We began to pray and discuss expansion on the house. I remember the discussion involved my husband mentioning raising the roof upstairs on the back end and putting dormers on the front. That sounded like a great idea to me; not too much work and not too much money — easy. That is what I heard, and that is what I was looking forward to!

Then one day my husband walked into the house with architect plans to transform the house into a four-bedroom colonial. I was scared. We would have to move out while the work was being done. We were planning to start homeschooling our six-year-old twins within the year; I felt like I needed stability and normalcy to prepare for that. Instead of just dormers, this renovation was going to require major demolition! Only one bearing wall would remain in the process, while everything else was going to be torn down. 

When the construction began, I took the kids to see what was going on. My son howled in horror as he saw the walls of his bedroom being torn down. But he was equally excited about the big trucks that he saw everywhere. About seven months later, we moved back into an absolutely beautiful, new, large home that provided years of space, comfort, refuge, and laughter. It also ultimately proved to be a great investment, as we were subsequently able to sell the renovated house, cash-in to make a nice profit, downsize significantly, and buy a country property — into which we are now transitioning. In the end, it was all worth the hassle and inconvenience of the demolition.

I have since often pondered how the whole experience relates to our relationship to God and prayer in the life of a Christian. We often want God to change certain things or give us other things, but often we are not open to how He wants to do it. We want dormers — an easy and simple cosmetic fix. The Lord wants demolition; He wants a total transformation (Romans 12:2). He wants us to be entirely new creatures in Christ (2 Corinthians 5:17). He wants to do new things in our lives (Isaiah 43:19). But we do not want be to terribly inconvenienced, to leave our comfort zone. There is a cost to invest in our faith, but the results will be beautiful. If we let the Lord construct the outcomes, we will always benefit.

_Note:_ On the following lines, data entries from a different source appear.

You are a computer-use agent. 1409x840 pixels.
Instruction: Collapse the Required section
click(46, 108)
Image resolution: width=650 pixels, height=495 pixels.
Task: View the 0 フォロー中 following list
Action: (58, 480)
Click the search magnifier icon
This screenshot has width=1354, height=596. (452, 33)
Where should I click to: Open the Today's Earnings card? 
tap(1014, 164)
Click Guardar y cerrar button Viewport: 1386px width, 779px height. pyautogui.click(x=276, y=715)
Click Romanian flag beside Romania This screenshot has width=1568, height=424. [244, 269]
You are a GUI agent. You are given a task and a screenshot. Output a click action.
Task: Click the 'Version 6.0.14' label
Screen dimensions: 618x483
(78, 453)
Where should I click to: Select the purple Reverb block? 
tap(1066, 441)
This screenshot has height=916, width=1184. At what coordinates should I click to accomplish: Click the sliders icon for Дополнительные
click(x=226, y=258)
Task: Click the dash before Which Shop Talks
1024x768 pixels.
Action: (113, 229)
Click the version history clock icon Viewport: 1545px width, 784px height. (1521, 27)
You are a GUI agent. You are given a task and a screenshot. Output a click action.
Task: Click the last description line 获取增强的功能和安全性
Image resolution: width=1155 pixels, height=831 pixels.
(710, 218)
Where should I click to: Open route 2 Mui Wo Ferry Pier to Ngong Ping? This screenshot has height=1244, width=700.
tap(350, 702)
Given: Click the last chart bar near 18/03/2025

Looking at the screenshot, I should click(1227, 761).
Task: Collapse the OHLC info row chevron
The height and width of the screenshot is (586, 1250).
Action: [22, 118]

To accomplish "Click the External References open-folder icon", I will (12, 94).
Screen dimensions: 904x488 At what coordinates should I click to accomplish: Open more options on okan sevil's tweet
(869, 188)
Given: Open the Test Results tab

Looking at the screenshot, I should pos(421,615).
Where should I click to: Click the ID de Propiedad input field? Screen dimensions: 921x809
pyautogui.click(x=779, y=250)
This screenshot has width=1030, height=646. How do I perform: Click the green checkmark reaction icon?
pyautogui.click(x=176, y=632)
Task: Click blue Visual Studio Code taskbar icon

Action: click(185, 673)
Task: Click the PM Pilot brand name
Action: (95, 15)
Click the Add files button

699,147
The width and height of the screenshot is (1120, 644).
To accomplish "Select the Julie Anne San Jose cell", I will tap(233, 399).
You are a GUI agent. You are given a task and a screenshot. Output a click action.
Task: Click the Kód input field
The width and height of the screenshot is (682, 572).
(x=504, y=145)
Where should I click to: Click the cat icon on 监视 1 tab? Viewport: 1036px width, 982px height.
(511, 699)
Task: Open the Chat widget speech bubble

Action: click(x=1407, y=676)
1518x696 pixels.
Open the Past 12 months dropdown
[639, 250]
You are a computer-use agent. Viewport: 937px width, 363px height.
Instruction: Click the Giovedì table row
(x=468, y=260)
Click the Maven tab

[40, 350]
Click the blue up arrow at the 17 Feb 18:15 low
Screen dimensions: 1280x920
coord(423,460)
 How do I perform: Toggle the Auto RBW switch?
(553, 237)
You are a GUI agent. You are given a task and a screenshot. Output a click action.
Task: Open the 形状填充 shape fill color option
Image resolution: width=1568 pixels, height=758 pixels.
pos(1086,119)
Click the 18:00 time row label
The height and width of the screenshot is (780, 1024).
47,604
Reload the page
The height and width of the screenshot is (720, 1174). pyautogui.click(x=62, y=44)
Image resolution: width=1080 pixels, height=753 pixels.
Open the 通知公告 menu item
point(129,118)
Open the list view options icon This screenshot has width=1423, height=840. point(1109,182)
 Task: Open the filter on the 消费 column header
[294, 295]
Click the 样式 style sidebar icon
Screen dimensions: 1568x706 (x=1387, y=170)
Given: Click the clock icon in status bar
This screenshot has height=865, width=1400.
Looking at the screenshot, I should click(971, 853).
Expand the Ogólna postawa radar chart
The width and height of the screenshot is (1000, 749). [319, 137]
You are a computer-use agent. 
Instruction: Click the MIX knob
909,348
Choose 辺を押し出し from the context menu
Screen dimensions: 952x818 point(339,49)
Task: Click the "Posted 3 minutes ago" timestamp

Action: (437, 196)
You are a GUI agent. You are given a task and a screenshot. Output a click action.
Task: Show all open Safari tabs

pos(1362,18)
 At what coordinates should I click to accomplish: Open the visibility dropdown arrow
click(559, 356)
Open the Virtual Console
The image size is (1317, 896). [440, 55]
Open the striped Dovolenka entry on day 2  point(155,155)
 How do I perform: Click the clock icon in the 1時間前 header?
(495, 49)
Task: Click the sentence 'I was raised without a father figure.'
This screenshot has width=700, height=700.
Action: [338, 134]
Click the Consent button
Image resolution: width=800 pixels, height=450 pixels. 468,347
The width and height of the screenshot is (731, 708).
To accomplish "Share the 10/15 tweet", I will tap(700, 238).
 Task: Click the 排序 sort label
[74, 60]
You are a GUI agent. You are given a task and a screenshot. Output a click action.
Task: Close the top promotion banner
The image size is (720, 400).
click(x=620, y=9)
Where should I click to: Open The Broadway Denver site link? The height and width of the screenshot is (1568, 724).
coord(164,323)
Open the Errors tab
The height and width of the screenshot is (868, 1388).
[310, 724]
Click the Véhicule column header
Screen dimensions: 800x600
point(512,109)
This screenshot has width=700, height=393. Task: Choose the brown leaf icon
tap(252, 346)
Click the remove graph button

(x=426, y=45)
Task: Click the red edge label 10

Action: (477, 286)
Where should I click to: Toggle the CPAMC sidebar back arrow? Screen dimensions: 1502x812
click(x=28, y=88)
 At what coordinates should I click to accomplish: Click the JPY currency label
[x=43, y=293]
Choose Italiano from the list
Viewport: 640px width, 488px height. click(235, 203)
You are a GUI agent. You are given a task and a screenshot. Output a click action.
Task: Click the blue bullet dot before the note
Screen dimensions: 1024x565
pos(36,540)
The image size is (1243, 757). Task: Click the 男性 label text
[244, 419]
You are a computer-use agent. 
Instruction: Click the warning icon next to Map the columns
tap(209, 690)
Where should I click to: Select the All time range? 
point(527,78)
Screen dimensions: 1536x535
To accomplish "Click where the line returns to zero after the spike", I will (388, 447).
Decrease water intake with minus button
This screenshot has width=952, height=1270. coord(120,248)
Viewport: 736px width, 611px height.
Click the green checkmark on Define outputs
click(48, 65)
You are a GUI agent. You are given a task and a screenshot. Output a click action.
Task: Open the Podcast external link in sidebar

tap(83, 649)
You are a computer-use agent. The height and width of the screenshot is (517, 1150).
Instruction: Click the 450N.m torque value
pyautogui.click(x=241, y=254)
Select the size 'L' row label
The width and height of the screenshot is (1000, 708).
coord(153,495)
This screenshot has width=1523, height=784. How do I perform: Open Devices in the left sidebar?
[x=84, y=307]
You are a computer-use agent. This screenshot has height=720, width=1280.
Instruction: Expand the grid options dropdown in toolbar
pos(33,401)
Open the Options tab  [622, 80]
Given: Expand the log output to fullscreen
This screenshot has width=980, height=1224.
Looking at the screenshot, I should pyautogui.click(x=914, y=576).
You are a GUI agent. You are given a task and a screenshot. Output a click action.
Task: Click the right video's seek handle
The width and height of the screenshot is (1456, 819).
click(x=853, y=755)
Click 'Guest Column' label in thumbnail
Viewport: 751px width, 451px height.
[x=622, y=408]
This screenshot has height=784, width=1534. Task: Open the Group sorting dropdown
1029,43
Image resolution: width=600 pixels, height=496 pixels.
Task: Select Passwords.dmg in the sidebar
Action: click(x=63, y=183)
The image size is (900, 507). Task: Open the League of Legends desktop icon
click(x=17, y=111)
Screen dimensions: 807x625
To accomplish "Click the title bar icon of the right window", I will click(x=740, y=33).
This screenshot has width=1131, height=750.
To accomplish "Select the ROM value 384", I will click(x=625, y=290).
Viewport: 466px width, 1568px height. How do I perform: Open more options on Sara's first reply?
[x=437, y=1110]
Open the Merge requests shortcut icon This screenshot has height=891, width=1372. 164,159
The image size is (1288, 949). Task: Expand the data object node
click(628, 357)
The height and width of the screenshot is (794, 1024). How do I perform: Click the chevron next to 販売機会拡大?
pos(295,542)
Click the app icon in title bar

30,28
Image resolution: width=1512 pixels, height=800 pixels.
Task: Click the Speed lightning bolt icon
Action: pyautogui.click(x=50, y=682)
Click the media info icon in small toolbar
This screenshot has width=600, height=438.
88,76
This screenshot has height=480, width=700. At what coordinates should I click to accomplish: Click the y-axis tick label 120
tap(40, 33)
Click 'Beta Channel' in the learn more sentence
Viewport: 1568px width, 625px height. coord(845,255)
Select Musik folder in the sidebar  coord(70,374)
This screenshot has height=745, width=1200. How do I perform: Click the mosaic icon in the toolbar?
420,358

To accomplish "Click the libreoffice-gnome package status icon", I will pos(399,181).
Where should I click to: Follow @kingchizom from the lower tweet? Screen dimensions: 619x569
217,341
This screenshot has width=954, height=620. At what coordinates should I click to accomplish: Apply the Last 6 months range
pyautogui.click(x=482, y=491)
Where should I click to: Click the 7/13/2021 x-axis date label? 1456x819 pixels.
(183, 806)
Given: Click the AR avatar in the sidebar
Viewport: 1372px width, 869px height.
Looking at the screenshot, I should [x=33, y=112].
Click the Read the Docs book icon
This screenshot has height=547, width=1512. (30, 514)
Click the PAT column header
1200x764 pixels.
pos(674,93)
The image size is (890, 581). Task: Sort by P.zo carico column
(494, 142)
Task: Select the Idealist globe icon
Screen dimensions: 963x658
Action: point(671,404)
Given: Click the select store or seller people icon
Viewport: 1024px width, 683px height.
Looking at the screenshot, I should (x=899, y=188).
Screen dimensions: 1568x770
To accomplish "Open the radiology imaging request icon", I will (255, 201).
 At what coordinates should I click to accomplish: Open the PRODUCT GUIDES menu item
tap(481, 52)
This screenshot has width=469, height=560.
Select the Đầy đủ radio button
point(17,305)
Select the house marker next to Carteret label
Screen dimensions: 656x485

God is the Master Builder, Architect, and Contractor of our lives. He can do it all (Jeremiah 1:10). He can be trusted with the outcomes, and they will always be perfect (James 1:17). When we pray, it truly helps not to tell God what to do all the time, or how to do it. Just let Him do it His way (Isaiah 55:8-9); we will always be better off. Sometimes, in response to our prayers, and to get to the root of what we really desire, He will pluck up and break down our plans in love (Jeremiah 31:28). Yet He will give us more than we can imagine in return (Ephesians 3:20).

Call to Action

I have chosen to let God do His demolition work in me and the circumstances of my life, in order to bring out His purposes to His honor and glory. Will you join me in letting go and letting God reign?